Sunday, January 22, 2006

Jake

I wish there was something that I could do to make you better. Sorry that I could not be there for you in your time of need. Over the last ten years you have brought joy to my life and were always there for me when I needed a friend. I will cherish every moment that I spent with you. From the day that we took you home, to the first summer we spent together. I will remember the times that you took yourself for a walk, and the times you got on the kitchen counter for that extra treat.

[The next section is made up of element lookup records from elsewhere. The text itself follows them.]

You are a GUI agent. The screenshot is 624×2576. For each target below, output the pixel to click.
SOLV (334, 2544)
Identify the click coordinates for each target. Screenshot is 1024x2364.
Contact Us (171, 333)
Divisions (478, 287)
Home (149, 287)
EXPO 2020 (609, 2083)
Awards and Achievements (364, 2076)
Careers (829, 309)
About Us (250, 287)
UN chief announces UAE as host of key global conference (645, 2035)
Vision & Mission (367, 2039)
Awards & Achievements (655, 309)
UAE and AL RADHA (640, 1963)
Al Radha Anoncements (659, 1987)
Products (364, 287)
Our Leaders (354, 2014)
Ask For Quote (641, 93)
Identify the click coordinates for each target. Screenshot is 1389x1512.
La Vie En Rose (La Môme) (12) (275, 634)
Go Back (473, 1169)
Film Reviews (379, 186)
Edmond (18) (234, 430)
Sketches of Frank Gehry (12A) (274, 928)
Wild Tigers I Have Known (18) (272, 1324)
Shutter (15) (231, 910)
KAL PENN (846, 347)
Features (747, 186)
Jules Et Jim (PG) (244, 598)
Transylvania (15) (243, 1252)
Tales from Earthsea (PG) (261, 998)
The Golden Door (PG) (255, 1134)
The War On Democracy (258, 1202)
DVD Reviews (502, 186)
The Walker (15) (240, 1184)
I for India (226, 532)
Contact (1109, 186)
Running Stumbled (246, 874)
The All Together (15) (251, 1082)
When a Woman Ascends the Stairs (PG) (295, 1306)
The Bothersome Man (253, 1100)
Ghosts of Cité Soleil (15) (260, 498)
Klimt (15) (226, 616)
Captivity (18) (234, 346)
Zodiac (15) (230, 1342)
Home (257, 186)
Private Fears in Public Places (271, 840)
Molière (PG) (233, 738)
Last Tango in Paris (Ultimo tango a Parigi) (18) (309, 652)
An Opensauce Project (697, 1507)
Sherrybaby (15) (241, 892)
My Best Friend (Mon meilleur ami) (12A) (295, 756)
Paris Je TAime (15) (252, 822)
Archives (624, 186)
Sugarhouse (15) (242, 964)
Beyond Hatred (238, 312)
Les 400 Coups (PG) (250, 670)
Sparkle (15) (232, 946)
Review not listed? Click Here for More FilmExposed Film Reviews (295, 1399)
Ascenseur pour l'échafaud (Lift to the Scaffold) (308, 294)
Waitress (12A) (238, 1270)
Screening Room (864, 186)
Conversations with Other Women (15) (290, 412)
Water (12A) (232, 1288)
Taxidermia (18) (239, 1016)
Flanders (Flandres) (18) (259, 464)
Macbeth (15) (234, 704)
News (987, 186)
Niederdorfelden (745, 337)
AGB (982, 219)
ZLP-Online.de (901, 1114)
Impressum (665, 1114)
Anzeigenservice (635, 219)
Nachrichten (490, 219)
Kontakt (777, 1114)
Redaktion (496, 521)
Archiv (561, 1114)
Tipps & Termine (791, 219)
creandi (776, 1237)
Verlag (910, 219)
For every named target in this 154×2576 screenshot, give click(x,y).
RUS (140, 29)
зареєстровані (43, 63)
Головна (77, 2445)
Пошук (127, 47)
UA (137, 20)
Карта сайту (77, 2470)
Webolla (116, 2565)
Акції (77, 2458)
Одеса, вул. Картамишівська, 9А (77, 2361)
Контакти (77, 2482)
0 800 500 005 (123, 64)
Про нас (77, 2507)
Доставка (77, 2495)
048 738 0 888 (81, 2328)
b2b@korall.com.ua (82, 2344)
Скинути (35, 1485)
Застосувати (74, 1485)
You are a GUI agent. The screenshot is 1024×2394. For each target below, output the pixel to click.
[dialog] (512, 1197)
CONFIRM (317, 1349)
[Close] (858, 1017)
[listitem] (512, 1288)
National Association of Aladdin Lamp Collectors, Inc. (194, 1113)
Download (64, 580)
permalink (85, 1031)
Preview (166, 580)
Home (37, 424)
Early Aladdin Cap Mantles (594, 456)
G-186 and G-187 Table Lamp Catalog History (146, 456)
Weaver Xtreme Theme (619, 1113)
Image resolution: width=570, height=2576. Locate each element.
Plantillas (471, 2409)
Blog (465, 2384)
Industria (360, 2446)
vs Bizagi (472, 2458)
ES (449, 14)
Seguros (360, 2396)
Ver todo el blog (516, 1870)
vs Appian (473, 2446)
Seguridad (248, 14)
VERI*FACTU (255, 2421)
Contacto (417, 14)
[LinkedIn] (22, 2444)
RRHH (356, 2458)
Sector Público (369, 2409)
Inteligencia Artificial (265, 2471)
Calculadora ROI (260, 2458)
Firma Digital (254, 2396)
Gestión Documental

I will remember the day that you were diagnosed, and the last trip to the vet. You were so happy on the outside, but I knew there was a silent killer inside. That was the hardest decision I have every had to make. You will always hold a special place in my heart as my best friend. It was great to be with you and I wouldn't trade these memories for the world. We will meet again someday, but until then you will be missed.

1 Comments:

Anonymous Anonymous said...

This is beautiful writing. It never gets any easier to make that last trip to the vet. I had to do it three years ago with my boxer Heidi, who also was so happy to have the last treat at home, the last ride in the car, and to visit with her friends at the vet. Animals are lucky that way--they don't know. But Heidi had been suffering, and the end was so peaceful. Euthanasia, a good death. It is too bad that human suffering has to go on and on. I was thinking this after reading about the 83-year old man who shot his wife this week in Oak Cliff. It was apparantly a mercy killing, for the wife was paralyzed with a stroke, and the husband has termianl lung cancer.